Mahmood Khan (Urdu, Pashto: ; born 30 October 1972) is a Pakistani politician who was the Chief Minister of Khyber Pakhtunkhwa from August 2018 till January 2023 and a member of the Pakistan Tehreek-e-Insaf (PTI). He had been a member of the Provincial Assembly of Khyber Pakhtunkhwa from August 2018 till January 2023, when he, as Chief Minister, dissolved the Assembly.

Previously, he was a Member of the Provincial Assembly of Khyber Pakhtunkhwa, from May 2013 to May 2018. During his first tenure as member of the Khyber Pakhtunkhwa Assembly, he served as Provincial Minister for Khyber Pakhtunkhwa in the provincial cabinet of Chief Minister Pervez Khattak between 2013 and 2018 with various portfolios.

Early life and education
He was born on 30 October 1972 in Matta, Swat Pakistan.

He received his early education from Government Primary School Matta and completed his high school education from Peshawar Public School and College .

He has a degree of Master of Science  (Hons) in Agriculture which he obtained from the University of Peshawar. According to some sources, he obtained his master's degree from the Agricultural University Peshawar.

Political career

According to The Express Tribune and Dawn, Khan was elected as Union Council Nazim of Kharerai, Matta Tehsil in 2005. According to another report by Dawn, he was elected to the same office in 2008 and according to another report by The Express Tribune, he served as Union Council Nazim of Kharerai from 2007 to 2012.

**PROBLEM DESCRIPTION:**
Pick up the biography of Mahmood Khan after its last sentence and carry it forward.

**DATA:**
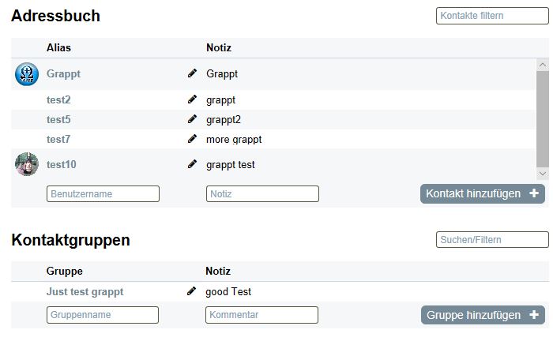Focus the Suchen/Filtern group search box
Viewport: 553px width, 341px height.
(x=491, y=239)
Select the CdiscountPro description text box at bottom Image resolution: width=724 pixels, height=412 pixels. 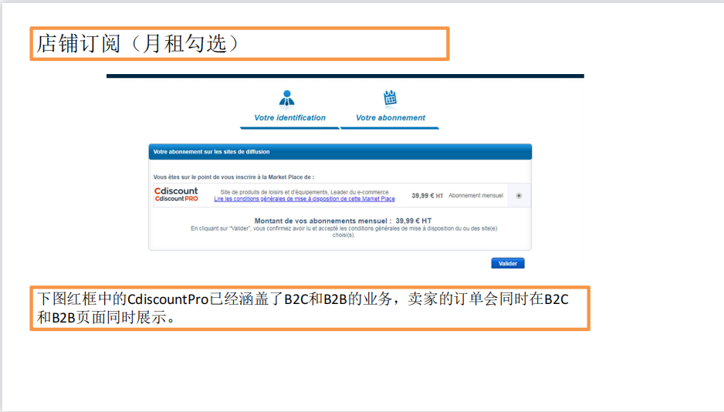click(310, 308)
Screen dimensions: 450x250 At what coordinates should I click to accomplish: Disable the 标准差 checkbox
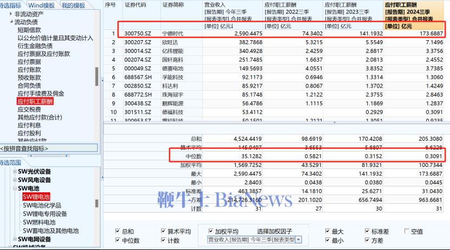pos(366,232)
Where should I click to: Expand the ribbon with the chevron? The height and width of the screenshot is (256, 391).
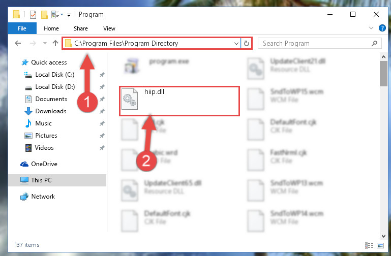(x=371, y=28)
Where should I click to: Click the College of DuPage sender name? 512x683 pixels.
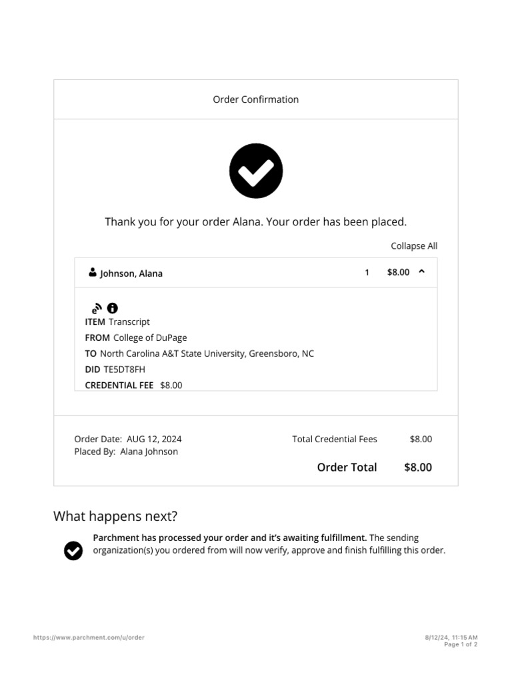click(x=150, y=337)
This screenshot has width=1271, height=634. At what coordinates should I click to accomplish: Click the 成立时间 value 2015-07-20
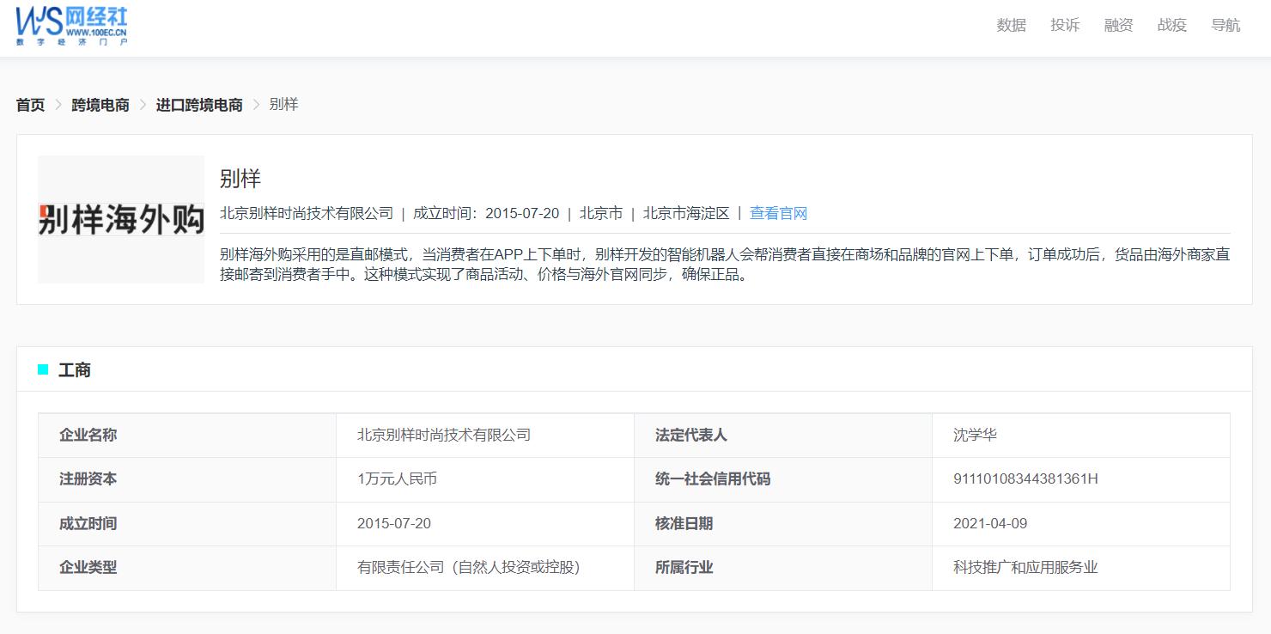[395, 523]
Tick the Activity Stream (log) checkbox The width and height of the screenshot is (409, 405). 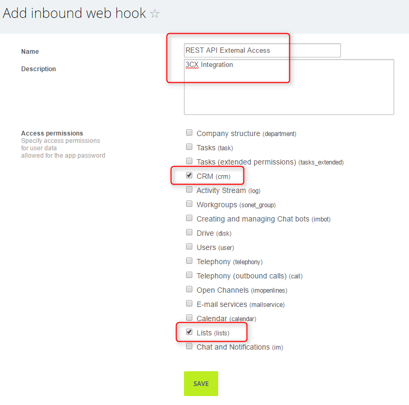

**TASK RESPONSE:**
Khan quit Pakistan Peoples Party (PPP) and joined Pakistan Tehreek-e-Insaf (PTI) in 2012.

He was elected to the Provincial Assembly of Khyber Pakhtunkhwa as a candidate of PTI from Constituency PK-84 Swat-V in 2013 Pakistani general election. He received 11,071 votes and defeated a candidate of Awami National Party. In June 2013, he was inducted into the Khyber Pakhtunkhwa provincial cabinet of Chief Minister Pervez Khattak and was appointed as Provincial Minister of Khyber Pakhtunkhwa for Sports, Culture, Tourism and Museums.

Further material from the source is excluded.